Medien- und Stressmanagement: Achte darauf, mit wie vielen Reizen dein Kind konfrontiert wird. Zumindest bis zum Alter von 15 Jahren empfiehlt es sich, Zeiten vom Medienkonsum noch mit im Blick zu haben. Danach wird das meist schwieriger – dann kannst du aber versuchen, mit deinem Kind bestimmte „medienfreie“ Zeiten zu besprechen, quasi als Ausgleich für mehr Selbstbestimmung beim Medienkonsum. Überlege mit deinem Kind gemeinsam was es tun kann, um auch innerlich mal abzuschalten – sei es Sport, Musik, Malen, Lesen, Hörbücher o.ä. Du suchst nach konkreten Ideen für medienfreie Zeiten? Dann schau dir den Artikel Digital Detox für Kinder: Tipps für gesunde Medienpausen an – verständlich erklärt und mit alltagstauglichen Anregungen für Familien.
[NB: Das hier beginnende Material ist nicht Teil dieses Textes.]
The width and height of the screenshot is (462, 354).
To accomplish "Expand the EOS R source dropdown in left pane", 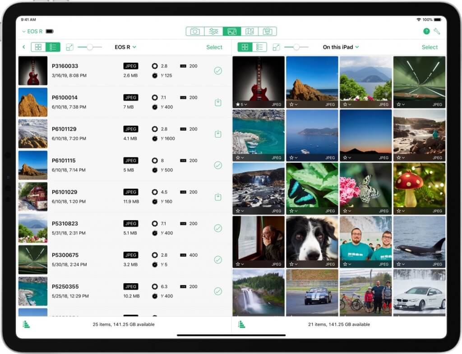I will pos(125,47).
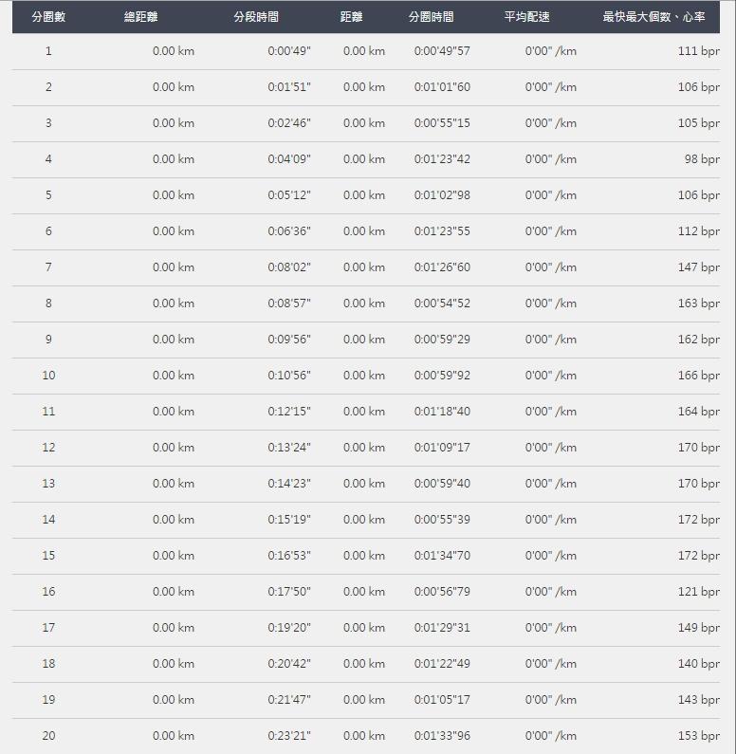
Task: Click the 分段時間 column header
Action: coord(256,17)
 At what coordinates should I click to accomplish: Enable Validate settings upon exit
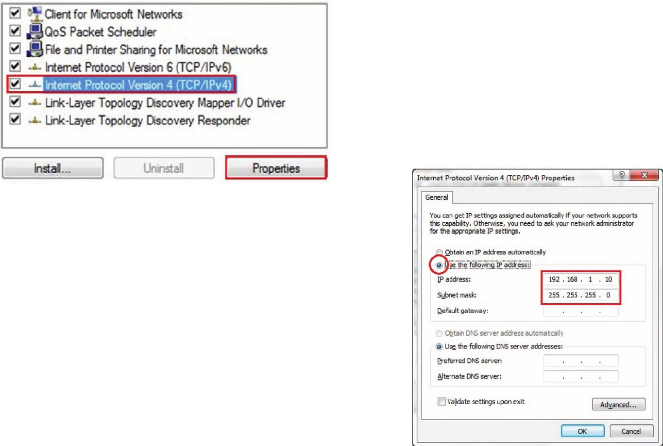coord(441,402)
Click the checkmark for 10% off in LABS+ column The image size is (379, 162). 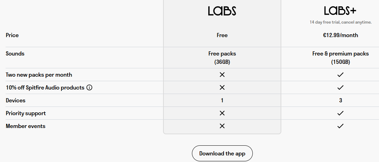pos(340,87)
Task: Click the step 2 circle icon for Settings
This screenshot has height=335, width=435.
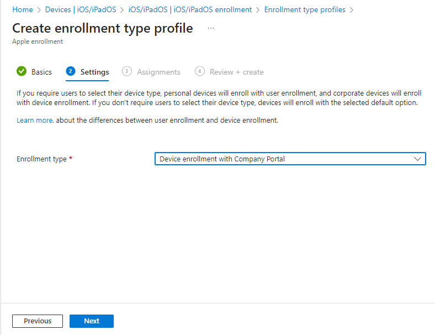Action: 70,71
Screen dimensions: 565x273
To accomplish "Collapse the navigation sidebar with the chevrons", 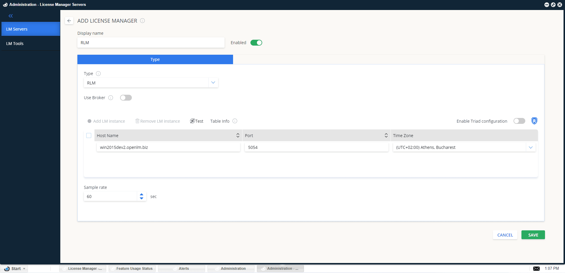I will click(11, 16).
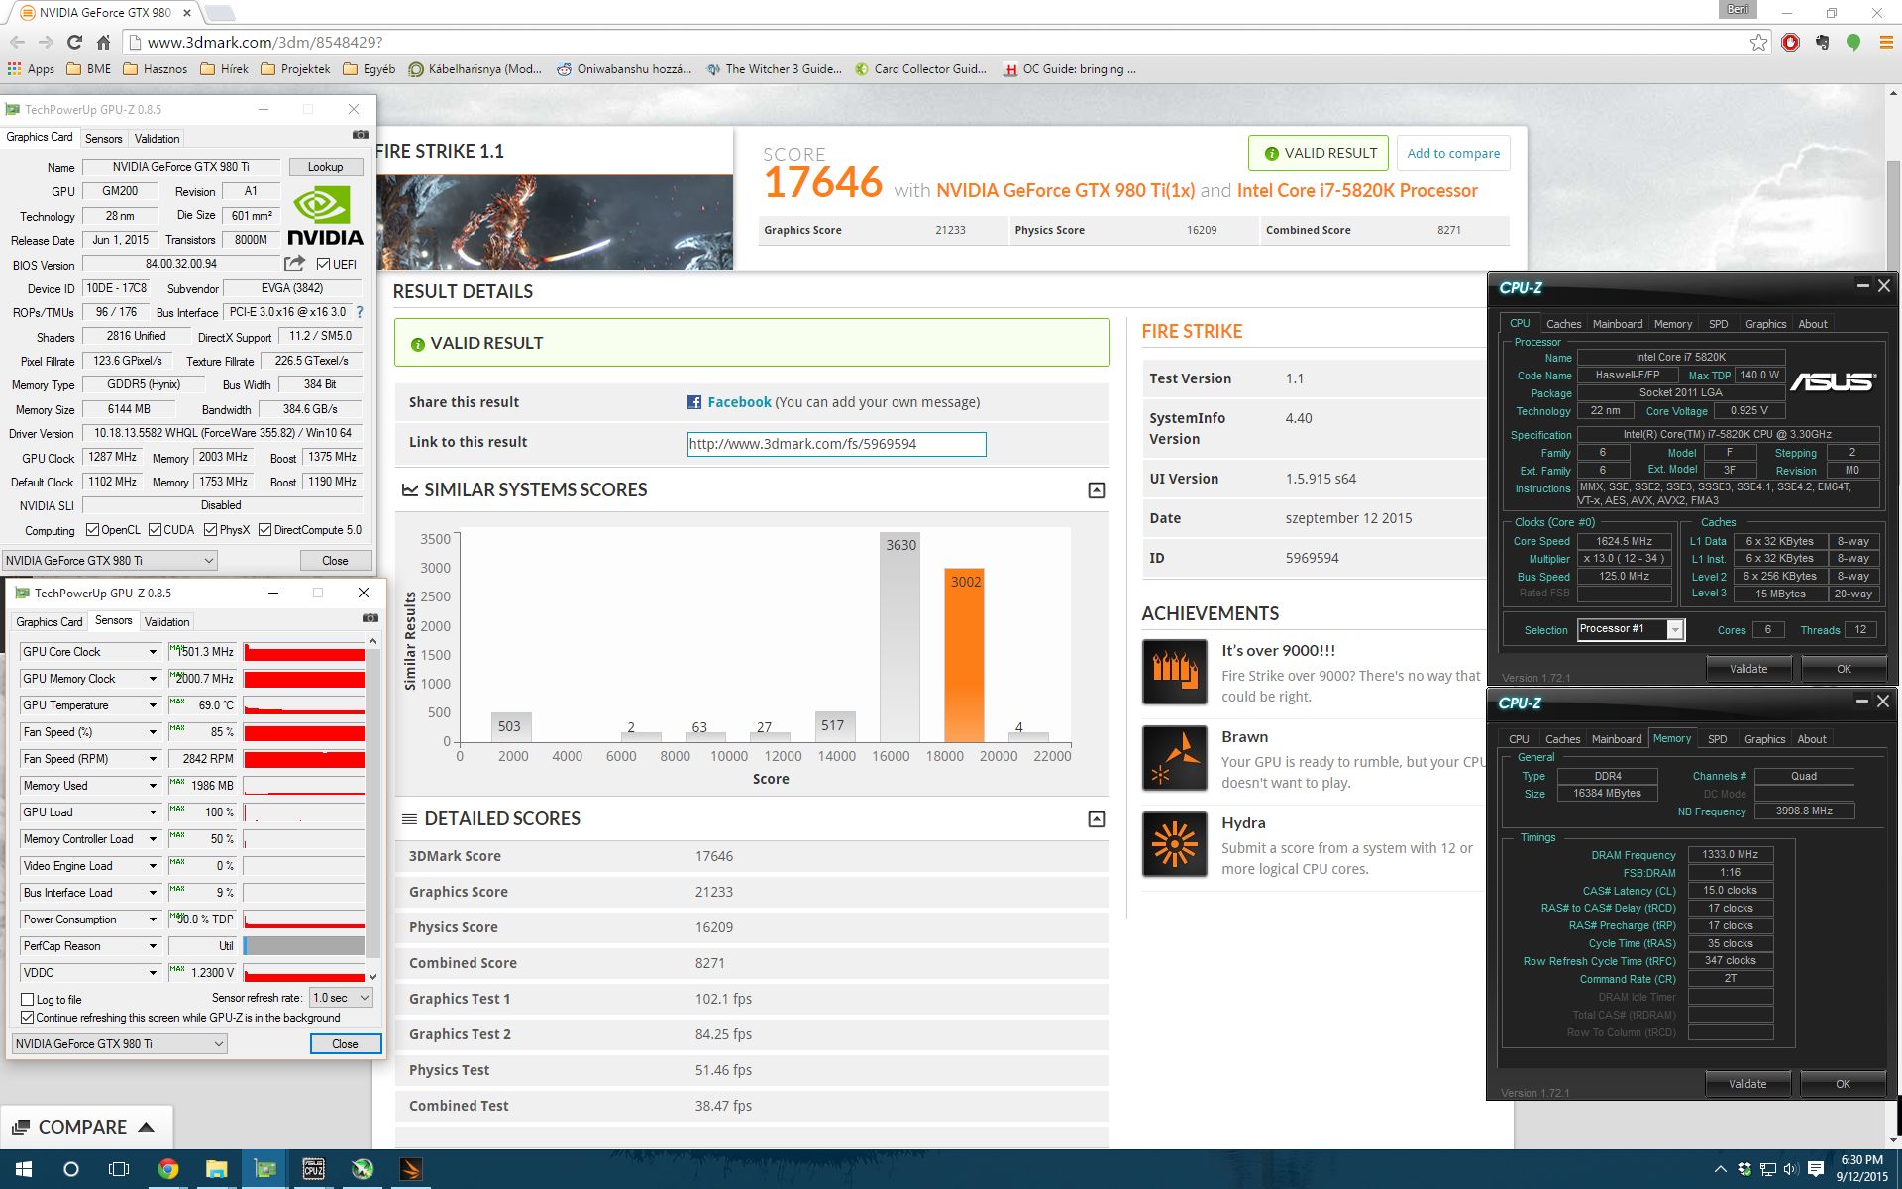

Besonders dann, wenn wir uns Sorgen um unser Kind machen, neigen wir Eltern dazu, unser eigenes Wohlergehen zu vernachlässigen. Doch wenn es dir selbst nicht gut geht, wird sich das auch auf dein Kind auswirken! Und dir wird irgendwann die Puste ausgehen, wenn du deine eigenen Energiereserven nicht regelmäßig auffüllst. Deshalb plane mindestens ein- bis zweimal pro Woche einige Stunden „Me-Time“ ein, wo du neue Kraft tanken kannst. Damit bist du auch ein wichtiges Vorbild für dein Kind in puncto Selbstfürsorge und Stressbewältigung.
Gerade beim Thema Selbstverletzung können Schuldgefühle bei Eltern eine Rolle spielen. Schnell kommen Fragen auf wie
Diese Fragen zeigen, dass du deine elterliche Verantwortung ernst nimmst. Helfen können sie aber höchstens insofern, als dass du lösungsorientiert schauen kannst, was du in Zukunft verbessern kannst – z. B. deinem Kind mehr Aufmerksamkeit zukommen zu lassen, mehr Gesprächsangebote zu machen o.ä.
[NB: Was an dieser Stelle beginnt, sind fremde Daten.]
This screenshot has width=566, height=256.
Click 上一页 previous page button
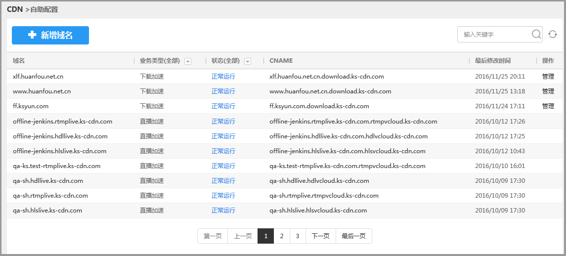243,236
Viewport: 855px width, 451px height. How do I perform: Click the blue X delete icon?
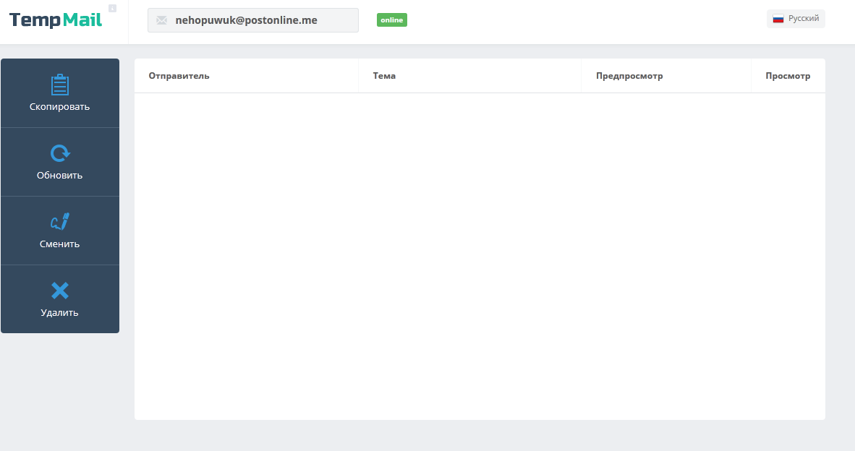[x=60, y=291]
Mache dir bitte bewusst, dass Eltern eben auch nur Menschen sind, die unausweichlich Fehler machen. Wir tragen unsere eigenen Verletzungen und Herausforderungen mit uns herum und das führt unvermeidlich dazu, dass wir nicht immer alles richtig und perfekt machen können. Suche deshalb auch gerne Gesprächsmöglichkeiten für dich selbst – sei es in Elterngesprächen bei den genannten Beratungsstellen oder auch in Lebensberatungsstellen, wenn es bei deinen Belastungen nicht nur um die Themen deines Kindes geht.
Lasse dich von den Sorgen nicht überwältigen! Deine Unterstützung ist unheimlich wichtig für dein Kind – und wird ihm helfen, bessere Wege zum Umgang mit Stress zu entwickeln als die Selbstverletzung. Kinder und Jugendliche brauchen keine perfekten Eltern – sie brauchen Eltern, die präsent und liebevoll sind, die Fehler reflektieren und bereit sind, an sich zu arbeiten. Und: Du musst nicht alles alleine schaffen. Es gibt professionelle Hilfe in Form von Beratungsstellen und Psychotherapie – für dich und dein Kind. Gemeinsam könnt ihr so die mentale Gesundheit stärken und Schritt für Schritt neue Perspektiven entwickeln.